Take a glance at this week's bluegrass music charts, and you'll find that the Steep Canyon Rangers are keeping company at the top with veteran pickers and players such as Doyle Lawson, The Seldom Scene, Merle Haggard and Rhonda Vincent.

Though the five young men who make up the Rangers Graham Sharp, Woody Platt, Charles R. Humphrey III, Mike Guggino and Nicky Sanders are tasting success in a genre that loves its history and traditions, each considers himself a first-generation bluegrass guy.

"We're all the only people in our families who do bluegrass. It's where we ended up and we're really glad to be here, but it isn't something we were born and raised on," Platt said by phone from his home in Asheville, N.C.

When Platt, Sharp and Humphrey started playing music together as students at the University of North Carolina, they had no final destination in mind.

"At our very earliest stages, we just wanted to play music," Platt said. "Graham was playing banjo and Charles was playing upright bass, so we were steered in that direction pretty quickly. We had a friend of ours who played guitar. He didn't want to classify what we were doing; he just wanted to play music.

"Eventually, with our instrumentation that we had and our musical interests, we did our research and quickly got really into the old Flatt and Scruggs and Jimmy Martin stuff," Platt said. "It didn't take us too long to realize that we were a bluegrass band."

Seven years and five albums later, the Rangers are proud of the impressions left on the audiences at the hundreds of shows they've played. But they're prouder that they know their way around the recording studio.

"We've grown slowly through the process of these records as recording artists and knowing how to get things right in the studio . . . and to know how to hire a producer and ask for help and guidance. . . . We count on having that outside ear, someone who's not heard the songs so many times -- just a fresh perspective."

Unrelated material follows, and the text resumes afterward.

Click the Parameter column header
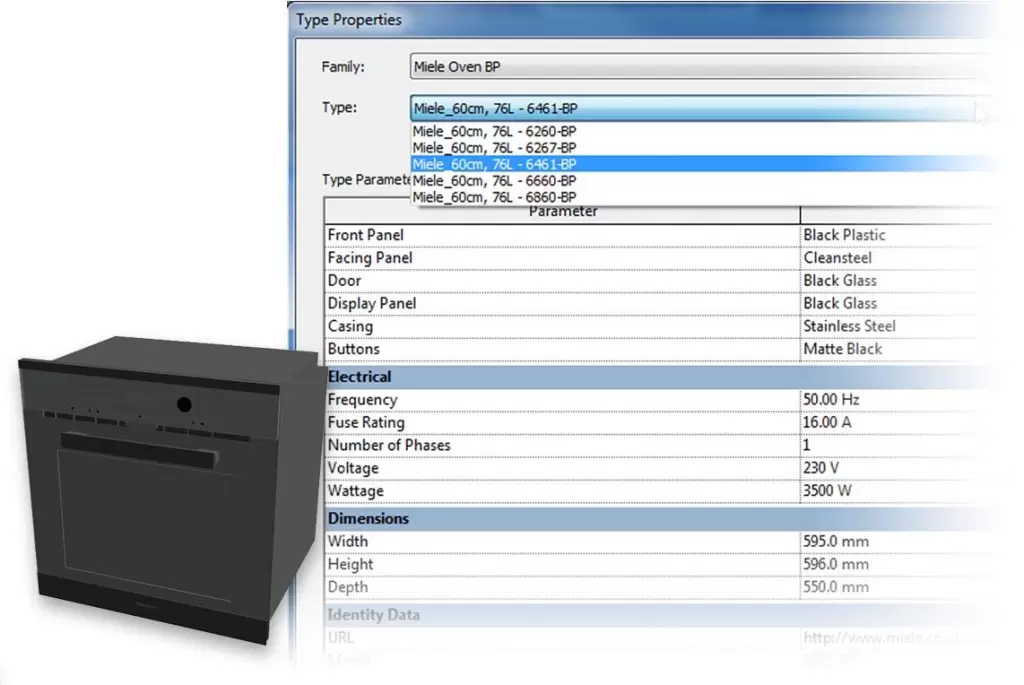1024x685 pixels. [563, 213]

Singer, songwriter and picker Ronnie Bowman added that perspective on the band's latest, 2007's "Lovin' Pretty Women."

"Ronnie was great. He really knew how to do it. He didn't want to make a Ronnie Bowman record. He wanted to make a Steep Canyon Rangers record. He wanted to get our style of music out. He didn't try to change who were are. We really respected that," Platt said.

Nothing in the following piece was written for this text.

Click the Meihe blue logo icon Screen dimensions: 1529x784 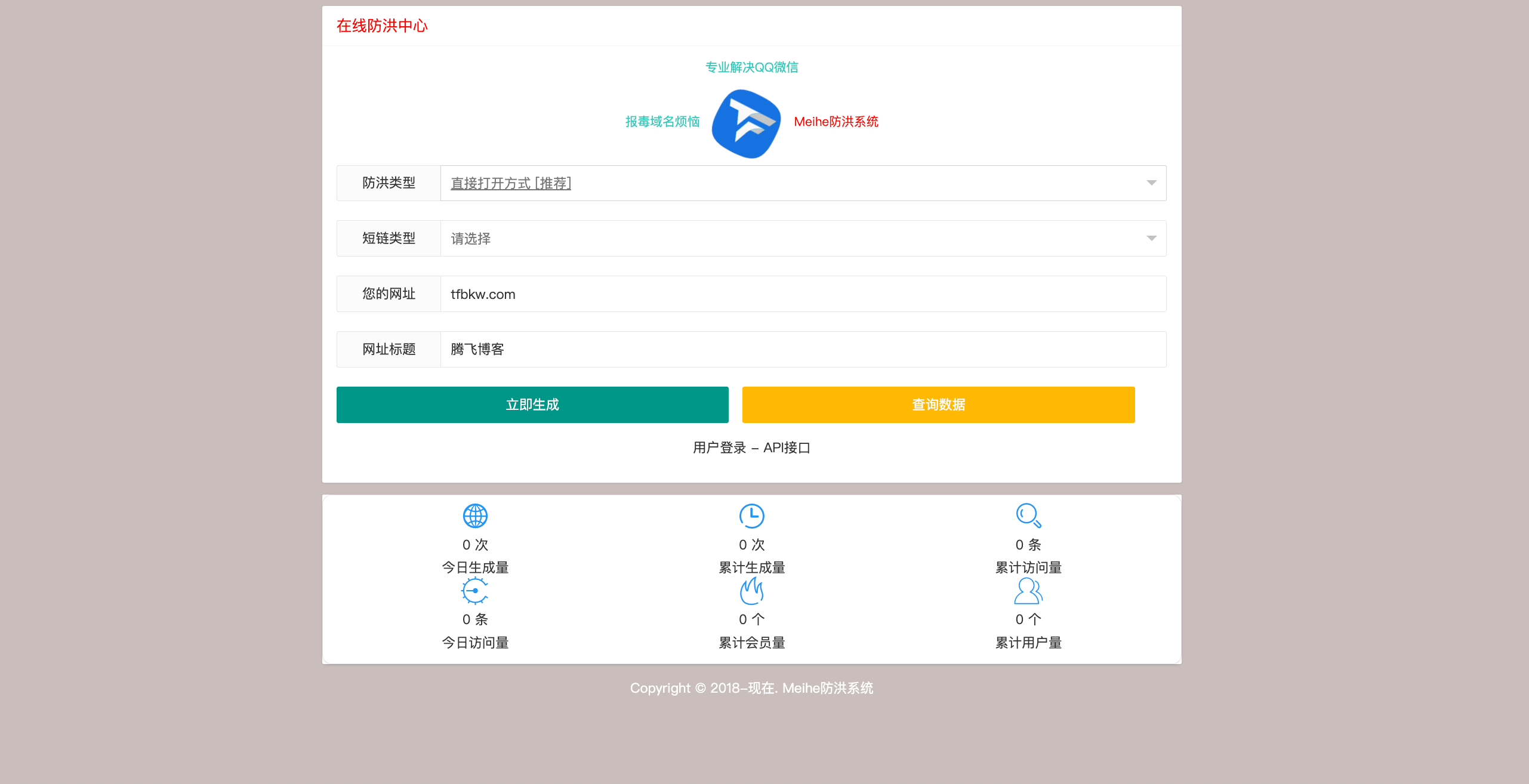click(x=746, y=122)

The Steep Canyon sound is canyon-deep in tradition, but the Rangers are doing their part to spread the greatness that is bluegrass music by bringing their tunes to venues and audiences that may not hear a whole lot of high lonesome twang.

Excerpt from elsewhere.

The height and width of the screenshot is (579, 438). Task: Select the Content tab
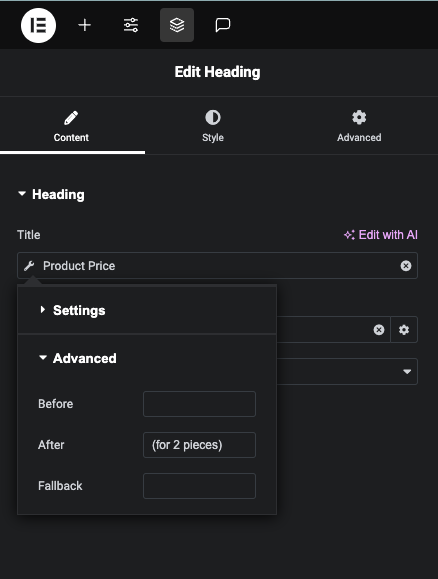tap(71, 126)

"We're willing to play bluegrass for anybody," Platt said. "We don't want to play just the traditional bluegrass market. I would say we're focused on the cross-marketing of ourselves, and under that comes growing the popularity of the music."

But Platt insists that the Rangers don't meet the bluegrass definition of road warriors.

Tonight's gig at Ashland Coffee & Tea is just part of "what we call a sustainable schedule," he said.

"We have enough shows that we enjoy to play and have a real national presence. But we also are home enough, because a couple of the guys have young children and I love being home."